To also use the sphinx documentation, modify files in docs/source
, or remove the docs/
folder and quickstart a fresh documentation version using the sphinx-quickstart
command (see Sphinx - Getting started for more info).
The project code is structured as follows:
- setup.py
- the Python setup script, used to package the project
- requirements.txt
- a list of packages, required to use this project
- requirements.dev.txt
- a list of packages, required to develop this project
- README.rst
- the main projecdt description / documentation file
- CONTRIBUTING.rst
- a document containing information for potential contrubutors (developers) of the package
- License
- the project License
- .travis.yml
- contains the set of instructions to run wit the TravisCI continuous integration service after the file repository has been updated
- .gitignore
- defines the files in the project directory to be excluded from version control
- tests/
- contains project unit-tests
- sdypy_template_project/
- contains the core project source code, separated into meaningful sub-modules
- examples/
- scripts, notebooks with examples to showcase the project
- docs/
- the documentation source and built files
(For a more complex and custumuzable project structure, see the Cookiecutter project.)
By setting up ReadTheDocs, your project documentation can automatically be built and puclished as a publicly available website.
To test your documentation locally, run the following (starting from the main project directory) :
$ cd docs
$ make clean
$ make html
Your documentation files will be built inside the docs/build/html
folder.
You can build your project and publish it to the Python Package Index with the following basic steps:
- Build you project source code :
$ python setup.py sdist bdist_wheel
The built project can be tested locally by installing the resulting .whl
file, found in the dist/
folder in a new virtual environemtn:
$ python -m virtualenv venv
$ venv/Scripts/activate
$ python -m pip install <sdypy_template_project-#>.whl
(replace <sdypy_template_project-#>
above with the actual .whl
file name).
- Upload the distribution files from
dist/
to PyPI :
$ python -m twine upload --repository-url https://test.pypi.org/legacy/ dist/*
(--repository-url https://test.pypi.org/legacy/
uploads the package to the test PyPI for testing. To publish you package to the main PyPI repository, simply ommit this option from the above command.)
For more information on the publishng process, see this simpel Python packaging tutorial.
- After that, the sdypy_template_project will be available on PyPI and can be installed with pip.

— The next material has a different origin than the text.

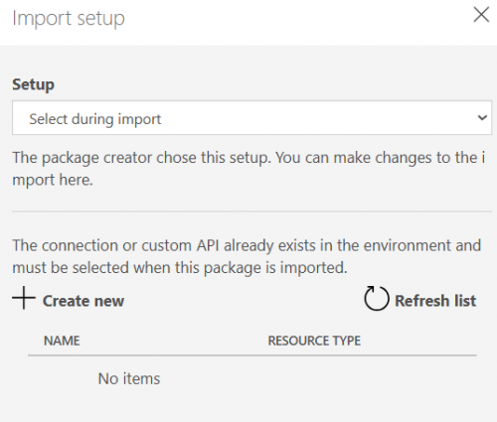497x422 pixels.
Task: Close the Import setup panel
Action: tap(481, 15)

$ pip install sdypy_template_project
After installing sdypy_template_project you can use it like any other Python module.
Here is a simple example with the current example code:
import sdypy_template_project as iep
import numpy as np
import matplotlib.pyplot as plt
video = np.load('examples/speckle.npy', mmap_mode='r')
results = iep.get_displacements(video, point=[5, 5], roi_size=[7, 7])
plt.figure()
plt.plot(results[0], label='x [px]')
plt.plot(results[1], label='y [px]')
plt.legend()
plt.show()
You can also run this basic example by running the following command in the project base direcotry:
$ python -m examples.basic_example
The Read the Docs page provides the project documentation.